TalaMindLLC
A Glossary of Terms in the TalaMind Approach
Higher-Level Learning – This term refers collectively to forms of learning required for human-level intelligence, such as learning by creating explanations and testing predictions about new domains based on analogies and metaphors with previously known domains, reasoning about ways to debug and improve behaviors and methods, learning and invention of natural languages and language games, learning or inventing new representations, and in general, self-development of new ways of thinking. The phrase ‘higher-level learning’ is used to distinguish these from lower-level forms of learning investigated in previous research on machine learning (viz. Valiant, 2013).
Higher-Level Mentalities – Used collectively to refer to multi-level reasoning, higher-level learning, understanding (in general and of natural language), imagination, etc.
Human-Level Artificial Intelligence – AI that demonstrates essential capabilities of human-level intelligence, such as human-level generality, originality, natural language understanding, effectiveness and robustness, efficiency, meta-cognition and multi-level reasoning, self-development and higher-level learning, imagination, etc.
Intelligence Kernel – A system of concepts that can create and modify concepts to behave intelligently within an environment. This is a way of describing a ‘baby machine’ approach to human-level artificial intelligence, as a self-extending system of concepts. The term ‘intelligence kernel’ was used by (Jackson, 1979); it has similar meaning to the term ‘seed AI’ used by Yudkowsky (2007).

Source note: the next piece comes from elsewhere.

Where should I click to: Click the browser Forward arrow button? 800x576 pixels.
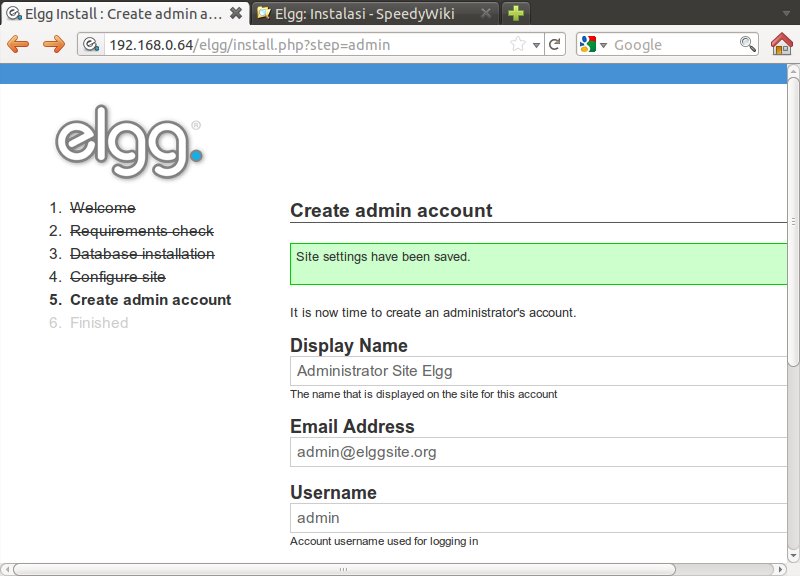tap(53, 44)
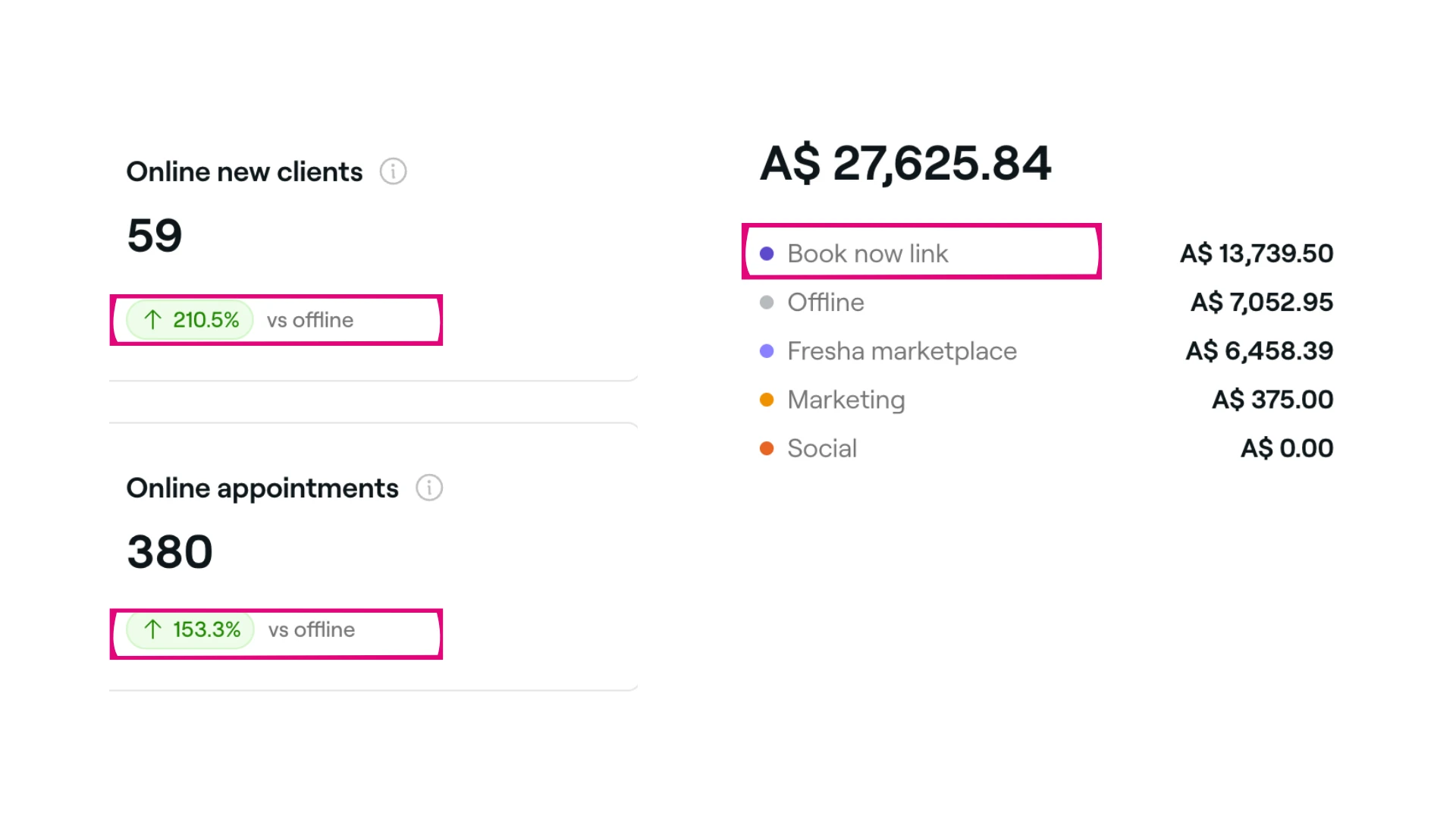Screen dimensions: 1456x819
Task: Click the 210.5% green growth badge
Action: click(x=190, y=320)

Multi-Level Reasoning – Used collectively to refer to reasoning capabilities of human-level intelligence at different levels of mentality, such as meta-reasoning, reasoning by analogy, causal and purposive reasoning, abduction, induction, and deduction.
Nested Conceptual Simulation – A Tala agent’s conceptual processing of hypothetical scenarios, with possible branching of scenarios based on alternative events, such as conceptual processing and choices of simulated Tala agents within scenarios.
Tala - The conceptual language defined in Chapter 5 of the thesis, with the proviso that this is only the initial version of the Tala language, open to revision and extension in future work. The name “Tala” is taken from the Indian musical framework for cyclic rhythms, pronounced “Tah-luh”, though the author pronounces it to rhyme with “ballad” and “salad”. The musical term tala is also spelled taal and taala, and coincidentally taal is Dutch for “language”. Tala is also the name of the unit of currency in Samoa.
Tala Agent – A system that implements the TalaMind architecture, to act as an agent within an environment.
TalaMind - Refers to the theoretical approach of the thesis and its hypotheses, and to an architecture the thesis discusses for design of systems according to the hypotheses. TalaMind is also the name of the prototype system illustrating this approach.